- [Aim of the task]: I'd like every entry transcribed word for word, with no pictures.

Pixel coordinate grounding data:
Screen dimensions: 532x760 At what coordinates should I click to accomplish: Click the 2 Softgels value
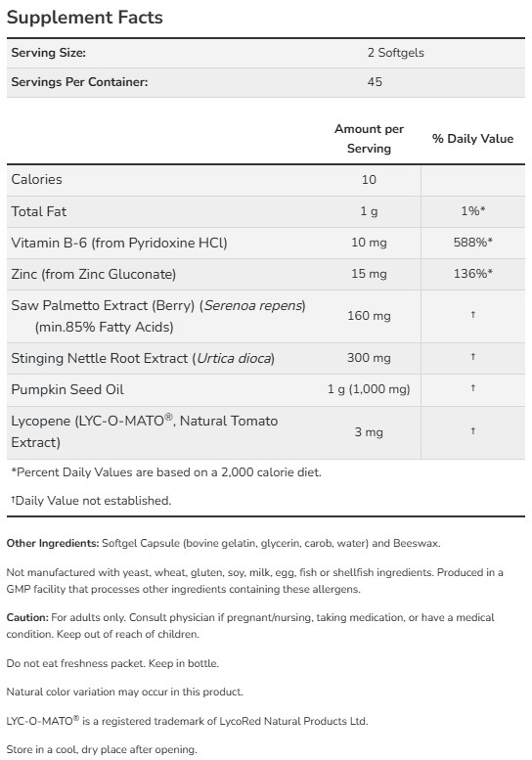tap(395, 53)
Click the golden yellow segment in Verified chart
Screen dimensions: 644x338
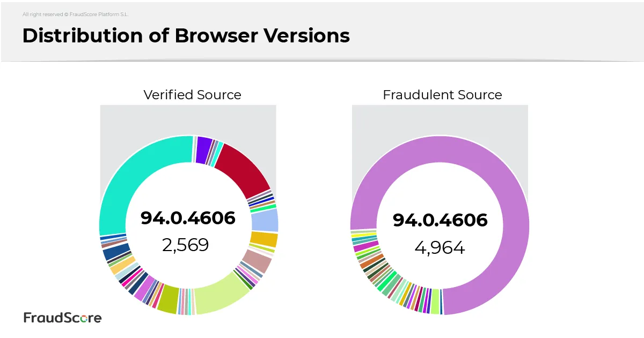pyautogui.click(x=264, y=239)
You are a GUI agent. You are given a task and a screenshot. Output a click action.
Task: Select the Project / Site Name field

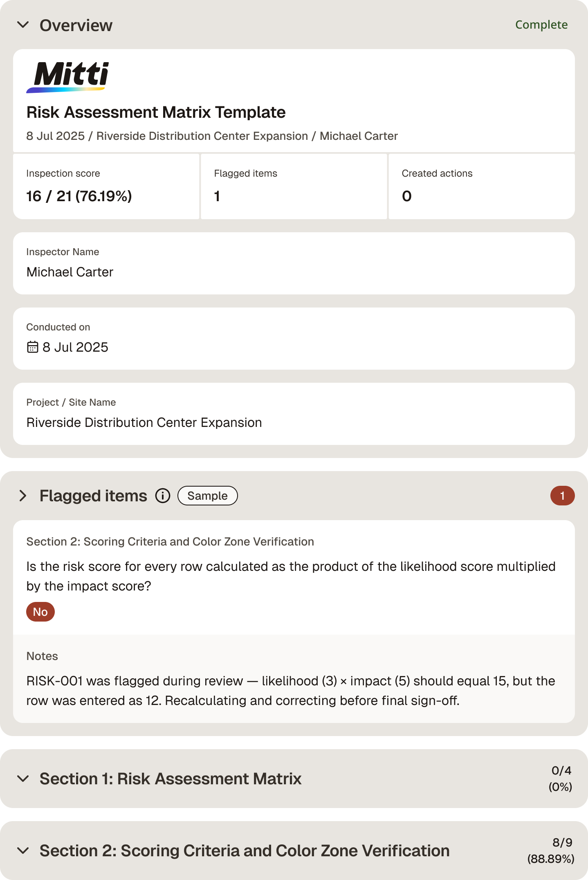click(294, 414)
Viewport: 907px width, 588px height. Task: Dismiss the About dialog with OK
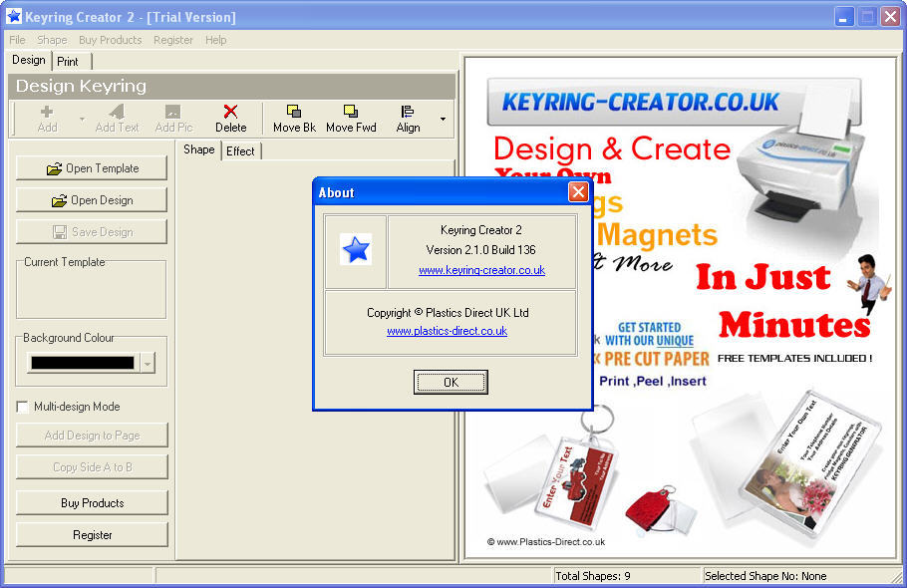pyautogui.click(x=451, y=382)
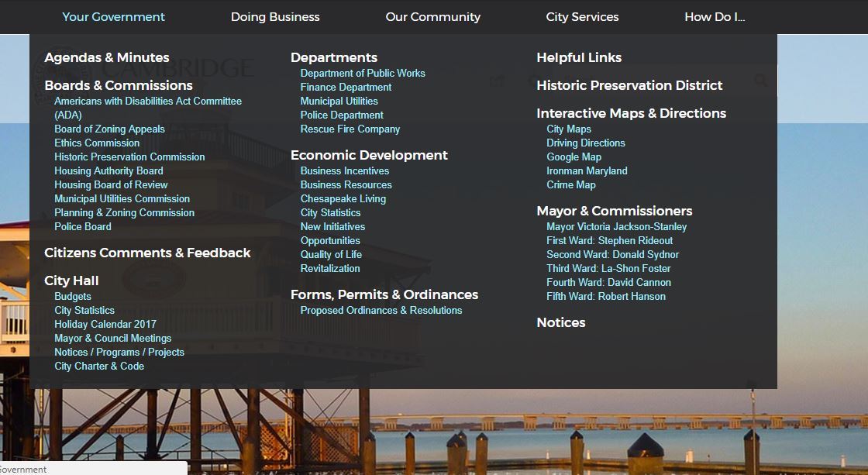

- [Answer for the task]:
Screen dimensions: 532x760 At what coordinates should I click to accomplish: Click the 2 Softgels value
tap(395, 53)
Click the golden yellow segment in Verified chart
Screen dimensions: 644x338
pyautogui.click(x=264, y=239)
You are a GUI agent. You are given a task and a screenshot. Output a click action.
Task: Select the Project / Site Name field

click(294, 414)
Viewport: 907px width, 588px height. Task: Dismiss the About dialog with OK
pyautogui.click(x=451, y=382)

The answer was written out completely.